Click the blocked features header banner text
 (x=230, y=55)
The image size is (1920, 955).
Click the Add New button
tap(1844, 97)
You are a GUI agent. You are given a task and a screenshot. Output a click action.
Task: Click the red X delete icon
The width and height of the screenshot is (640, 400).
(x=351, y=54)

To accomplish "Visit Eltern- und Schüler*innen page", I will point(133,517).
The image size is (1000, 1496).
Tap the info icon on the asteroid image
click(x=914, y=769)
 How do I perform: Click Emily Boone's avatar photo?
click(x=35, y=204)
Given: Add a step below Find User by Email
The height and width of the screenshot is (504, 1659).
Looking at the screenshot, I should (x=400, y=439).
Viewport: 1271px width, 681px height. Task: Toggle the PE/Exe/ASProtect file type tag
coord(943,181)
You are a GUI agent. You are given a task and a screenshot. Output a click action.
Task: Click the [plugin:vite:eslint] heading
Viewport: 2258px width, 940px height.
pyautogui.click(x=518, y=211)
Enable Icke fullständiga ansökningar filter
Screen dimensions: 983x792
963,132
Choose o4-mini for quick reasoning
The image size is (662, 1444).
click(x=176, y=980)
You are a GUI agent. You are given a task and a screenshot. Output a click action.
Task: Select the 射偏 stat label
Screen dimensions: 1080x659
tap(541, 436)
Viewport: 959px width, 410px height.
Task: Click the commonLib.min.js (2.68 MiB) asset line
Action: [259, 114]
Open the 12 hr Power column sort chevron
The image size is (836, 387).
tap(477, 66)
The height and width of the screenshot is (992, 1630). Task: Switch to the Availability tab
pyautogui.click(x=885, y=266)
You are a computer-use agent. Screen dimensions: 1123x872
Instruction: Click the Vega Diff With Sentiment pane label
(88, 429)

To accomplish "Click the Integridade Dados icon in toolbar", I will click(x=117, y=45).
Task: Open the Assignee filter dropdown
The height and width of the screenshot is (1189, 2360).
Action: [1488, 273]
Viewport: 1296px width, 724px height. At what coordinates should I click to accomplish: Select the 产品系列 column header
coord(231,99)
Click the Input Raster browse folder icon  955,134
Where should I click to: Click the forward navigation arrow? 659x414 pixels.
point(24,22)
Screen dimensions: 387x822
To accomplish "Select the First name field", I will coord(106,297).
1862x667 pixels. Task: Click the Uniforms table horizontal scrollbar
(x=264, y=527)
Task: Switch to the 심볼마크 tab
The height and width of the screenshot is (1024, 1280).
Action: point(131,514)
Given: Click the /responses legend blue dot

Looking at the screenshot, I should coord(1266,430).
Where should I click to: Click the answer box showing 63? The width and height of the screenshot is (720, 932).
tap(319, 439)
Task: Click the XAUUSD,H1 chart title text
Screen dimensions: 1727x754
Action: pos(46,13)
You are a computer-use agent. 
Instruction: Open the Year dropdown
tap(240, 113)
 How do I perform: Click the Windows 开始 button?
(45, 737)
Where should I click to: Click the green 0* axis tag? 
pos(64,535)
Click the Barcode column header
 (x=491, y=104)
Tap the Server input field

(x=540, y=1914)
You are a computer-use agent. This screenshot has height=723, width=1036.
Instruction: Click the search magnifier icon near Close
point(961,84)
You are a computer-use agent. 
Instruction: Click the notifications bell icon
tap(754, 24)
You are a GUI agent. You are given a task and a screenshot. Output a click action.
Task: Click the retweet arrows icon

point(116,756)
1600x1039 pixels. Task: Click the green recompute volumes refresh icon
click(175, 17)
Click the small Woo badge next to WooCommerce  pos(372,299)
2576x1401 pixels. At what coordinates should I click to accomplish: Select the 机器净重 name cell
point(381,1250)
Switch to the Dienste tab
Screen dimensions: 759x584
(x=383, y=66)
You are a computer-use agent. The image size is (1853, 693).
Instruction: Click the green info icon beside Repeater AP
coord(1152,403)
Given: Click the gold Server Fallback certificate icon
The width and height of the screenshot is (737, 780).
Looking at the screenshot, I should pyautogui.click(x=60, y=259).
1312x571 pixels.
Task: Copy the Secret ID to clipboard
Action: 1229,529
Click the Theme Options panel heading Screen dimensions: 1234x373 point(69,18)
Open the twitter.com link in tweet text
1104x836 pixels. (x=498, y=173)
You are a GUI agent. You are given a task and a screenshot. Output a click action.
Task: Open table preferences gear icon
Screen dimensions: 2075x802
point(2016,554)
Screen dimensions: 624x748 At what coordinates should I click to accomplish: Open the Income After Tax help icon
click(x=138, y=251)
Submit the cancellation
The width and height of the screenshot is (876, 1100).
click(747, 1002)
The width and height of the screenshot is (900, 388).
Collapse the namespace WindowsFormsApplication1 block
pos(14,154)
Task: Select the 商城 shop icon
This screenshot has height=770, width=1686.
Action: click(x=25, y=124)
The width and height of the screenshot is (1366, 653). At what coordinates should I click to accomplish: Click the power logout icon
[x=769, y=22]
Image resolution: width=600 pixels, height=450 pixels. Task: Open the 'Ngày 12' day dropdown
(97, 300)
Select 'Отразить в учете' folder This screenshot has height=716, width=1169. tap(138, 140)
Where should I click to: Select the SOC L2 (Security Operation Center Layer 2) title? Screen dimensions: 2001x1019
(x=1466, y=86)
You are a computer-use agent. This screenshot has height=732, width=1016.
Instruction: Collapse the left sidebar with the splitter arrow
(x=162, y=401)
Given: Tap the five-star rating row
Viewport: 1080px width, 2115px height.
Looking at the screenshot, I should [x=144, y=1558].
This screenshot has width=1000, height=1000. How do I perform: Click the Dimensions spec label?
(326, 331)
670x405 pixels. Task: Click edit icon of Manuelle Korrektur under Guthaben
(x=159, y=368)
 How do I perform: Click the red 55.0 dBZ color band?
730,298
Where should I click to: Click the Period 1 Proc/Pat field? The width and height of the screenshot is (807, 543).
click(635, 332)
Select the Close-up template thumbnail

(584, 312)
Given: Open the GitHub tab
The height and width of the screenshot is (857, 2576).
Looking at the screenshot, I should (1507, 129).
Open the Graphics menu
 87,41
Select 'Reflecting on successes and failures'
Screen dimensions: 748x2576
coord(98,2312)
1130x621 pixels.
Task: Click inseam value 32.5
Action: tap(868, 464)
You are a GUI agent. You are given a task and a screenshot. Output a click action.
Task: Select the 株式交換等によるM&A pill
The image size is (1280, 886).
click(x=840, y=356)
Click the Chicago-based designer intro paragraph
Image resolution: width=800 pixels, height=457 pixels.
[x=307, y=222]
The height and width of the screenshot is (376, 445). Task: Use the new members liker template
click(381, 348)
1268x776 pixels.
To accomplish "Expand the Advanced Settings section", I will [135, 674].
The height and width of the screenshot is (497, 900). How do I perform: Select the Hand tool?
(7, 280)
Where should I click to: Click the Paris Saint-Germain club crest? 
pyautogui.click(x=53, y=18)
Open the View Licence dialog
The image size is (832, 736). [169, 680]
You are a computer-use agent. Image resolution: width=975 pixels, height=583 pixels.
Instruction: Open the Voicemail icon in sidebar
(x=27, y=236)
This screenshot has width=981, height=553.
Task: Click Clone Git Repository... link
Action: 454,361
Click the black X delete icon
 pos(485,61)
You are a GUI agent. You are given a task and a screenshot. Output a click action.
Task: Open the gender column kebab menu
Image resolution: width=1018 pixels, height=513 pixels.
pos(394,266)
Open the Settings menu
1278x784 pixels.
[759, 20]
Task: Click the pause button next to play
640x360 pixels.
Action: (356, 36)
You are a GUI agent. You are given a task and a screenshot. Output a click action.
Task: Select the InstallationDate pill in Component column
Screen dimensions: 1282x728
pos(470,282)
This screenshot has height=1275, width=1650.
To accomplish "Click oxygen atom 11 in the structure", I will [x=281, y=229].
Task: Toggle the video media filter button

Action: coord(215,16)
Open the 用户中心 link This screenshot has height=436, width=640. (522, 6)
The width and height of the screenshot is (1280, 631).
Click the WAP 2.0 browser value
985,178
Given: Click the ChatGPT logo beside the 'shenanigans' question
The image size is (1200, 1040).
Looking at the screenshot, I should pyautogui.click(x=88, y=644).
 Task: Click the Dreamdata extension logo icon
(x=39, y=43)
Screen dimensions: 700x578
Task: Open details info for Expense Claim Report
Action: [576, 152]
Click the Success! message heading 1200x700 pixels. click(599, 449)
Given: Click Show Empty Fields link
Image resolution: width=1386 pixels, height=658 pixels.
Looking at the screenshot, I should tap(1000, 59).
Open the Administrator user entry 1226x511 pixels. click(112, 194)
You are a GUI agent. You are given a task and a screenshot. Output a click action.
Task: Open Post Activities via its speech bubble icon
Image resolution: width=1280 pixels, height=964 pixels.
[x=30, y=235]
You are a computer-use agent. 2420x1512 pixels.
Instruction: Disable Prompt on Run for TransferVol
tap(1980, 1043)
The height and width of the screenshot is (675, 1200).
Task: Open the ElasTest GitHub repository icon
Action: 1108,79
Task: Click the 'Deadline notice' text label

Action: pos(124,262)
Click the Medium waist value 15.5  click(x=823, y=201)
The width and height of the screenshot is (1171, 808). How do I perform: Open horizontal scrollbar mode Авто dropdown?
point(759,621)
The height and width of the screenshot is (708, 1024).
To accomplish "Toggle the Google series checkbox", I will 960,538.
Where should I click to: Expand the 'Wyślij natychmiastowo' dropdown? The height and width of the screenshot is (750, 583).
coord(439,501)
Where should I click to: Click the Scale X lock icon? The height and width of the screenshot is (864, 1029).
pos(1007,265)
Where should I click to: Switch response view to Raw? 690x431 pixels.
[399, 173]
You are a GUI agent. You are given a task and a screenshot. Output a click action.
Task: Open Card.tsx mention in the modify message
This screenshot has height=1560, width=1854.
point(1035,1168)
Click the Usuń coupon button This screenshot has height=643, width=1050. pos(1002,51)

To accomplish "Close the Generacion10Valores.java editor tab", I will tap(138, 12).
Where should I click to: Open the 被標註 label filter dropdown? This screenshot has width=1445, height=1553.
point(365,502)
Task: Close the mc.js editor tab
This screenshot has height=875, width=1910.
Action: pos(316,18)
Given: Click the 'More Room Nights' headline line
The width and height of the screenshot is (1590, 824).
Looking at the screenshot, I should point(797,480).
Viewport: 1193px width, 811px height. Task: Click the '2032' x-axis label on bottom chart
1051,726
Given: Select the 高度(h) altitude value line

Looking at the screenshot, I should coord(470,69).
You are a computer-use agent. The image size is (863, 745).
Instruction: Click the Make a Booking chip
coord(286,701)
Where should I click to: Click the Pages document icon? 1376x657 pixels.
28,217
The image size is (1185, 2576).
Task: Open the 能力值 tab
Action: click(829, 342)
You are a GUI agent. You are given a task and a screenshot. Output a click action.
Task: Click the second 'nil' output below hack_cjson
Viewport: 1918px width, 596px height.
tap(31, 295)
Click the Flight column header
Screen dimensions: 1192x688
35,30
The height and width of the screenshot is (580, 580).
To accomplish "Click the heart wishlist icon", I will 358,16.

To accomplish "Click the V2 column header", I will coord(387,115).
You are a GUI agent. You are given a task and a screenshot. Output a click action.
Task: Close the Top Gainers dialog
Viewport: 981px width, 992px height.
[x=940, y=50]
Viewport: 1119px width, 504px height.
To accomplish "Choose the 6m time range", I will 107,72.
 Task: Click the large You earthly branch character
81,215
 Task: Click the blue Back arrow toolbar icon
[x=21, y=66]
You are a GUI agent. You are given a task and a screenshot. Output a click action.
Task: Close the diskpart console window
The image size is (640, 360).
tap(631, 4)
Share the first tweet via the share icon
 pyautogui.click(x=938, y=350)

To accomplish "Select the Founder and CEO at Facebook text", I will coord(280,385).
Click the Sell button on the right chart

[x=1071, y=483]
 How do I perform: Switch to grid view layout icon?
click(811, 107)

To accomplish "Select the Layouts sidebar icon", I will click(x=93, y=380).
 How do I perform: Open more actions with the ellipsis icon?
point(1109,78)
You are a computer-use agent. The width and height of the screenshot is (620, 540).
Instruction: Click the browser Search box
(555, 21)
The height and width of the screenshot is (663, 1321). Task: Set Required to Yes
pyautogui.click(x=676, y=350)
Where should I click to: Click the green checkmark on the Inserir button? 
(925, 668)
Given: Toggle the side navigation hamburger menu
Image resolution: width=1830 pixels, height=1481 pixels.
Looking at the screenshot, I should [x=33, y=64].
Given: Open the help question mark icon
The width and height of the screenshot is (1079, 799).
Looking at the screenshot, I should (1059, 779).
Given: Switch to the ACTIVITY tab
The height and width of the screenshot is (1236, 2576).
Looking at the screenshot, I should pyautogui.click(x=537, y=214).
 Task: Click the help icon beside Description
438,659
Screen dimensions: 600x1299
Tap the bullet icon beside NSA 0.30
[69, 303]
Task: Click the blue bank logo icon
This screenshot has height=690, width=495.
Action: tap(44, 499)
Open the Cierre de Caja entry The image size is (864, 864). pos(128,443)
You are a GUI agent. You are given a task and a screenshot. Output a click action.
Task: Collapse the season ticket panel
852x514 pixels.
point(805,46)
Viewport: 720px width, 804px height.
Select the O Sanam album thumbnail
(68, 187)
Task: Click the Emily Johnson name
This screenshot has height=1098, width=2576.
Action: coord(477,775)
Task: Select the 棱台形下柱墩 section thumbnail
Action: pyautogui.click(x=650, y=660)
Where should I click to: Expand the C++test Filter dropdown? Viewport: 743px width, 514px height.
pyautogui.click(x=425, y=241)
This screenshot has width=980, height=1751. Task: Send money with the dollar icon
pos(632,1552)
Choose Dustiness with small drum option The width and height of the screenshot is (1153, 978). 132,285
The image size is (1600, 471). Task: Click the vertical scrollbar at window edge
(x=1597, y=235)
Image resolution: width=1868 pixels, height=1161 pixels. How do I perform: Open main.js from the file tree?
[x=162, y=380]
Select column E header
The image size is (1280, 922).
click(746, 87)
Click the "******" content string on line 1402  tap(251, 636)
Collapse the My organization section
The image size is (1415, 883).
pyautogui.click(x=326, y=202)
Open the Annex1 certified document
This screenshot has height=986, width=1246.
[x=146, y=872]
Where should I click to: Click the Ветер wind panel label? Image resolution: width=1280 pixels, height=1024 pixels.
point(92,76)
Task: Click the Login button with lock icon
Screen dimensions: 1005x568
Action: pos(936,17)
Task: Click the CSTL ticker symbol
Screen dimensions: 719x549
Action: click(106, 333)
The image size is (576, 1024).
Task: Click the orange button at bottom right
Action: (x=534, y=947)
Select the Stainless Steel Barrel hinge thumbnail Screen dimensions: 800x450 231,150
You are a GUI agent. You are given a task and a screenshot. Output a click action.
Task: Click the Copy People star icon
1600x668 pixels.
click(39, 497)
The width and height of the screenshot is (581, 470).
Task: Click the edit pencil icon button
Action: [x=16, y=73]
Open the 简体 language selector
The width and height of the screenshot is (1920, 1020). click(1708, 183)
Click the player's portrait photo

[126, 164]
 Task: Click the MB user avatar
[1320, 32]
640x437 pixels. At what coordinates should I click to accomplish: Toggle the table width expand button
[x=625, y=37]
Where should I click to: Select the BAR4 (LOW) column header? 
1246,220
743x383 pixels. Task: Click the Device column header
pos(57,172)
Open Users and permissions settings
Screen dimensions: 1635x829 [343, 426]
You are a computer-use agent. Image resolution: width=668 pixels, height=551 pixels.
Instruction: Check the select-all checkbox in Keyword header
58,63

(EXERCISE AIM)
Check each line above for the word "next" and copy the ones that have it.

(OUTPUT BELOW)
Click the small Woo badge next to WooCommerce  pos(372,299)
Task: Click the pause button next to play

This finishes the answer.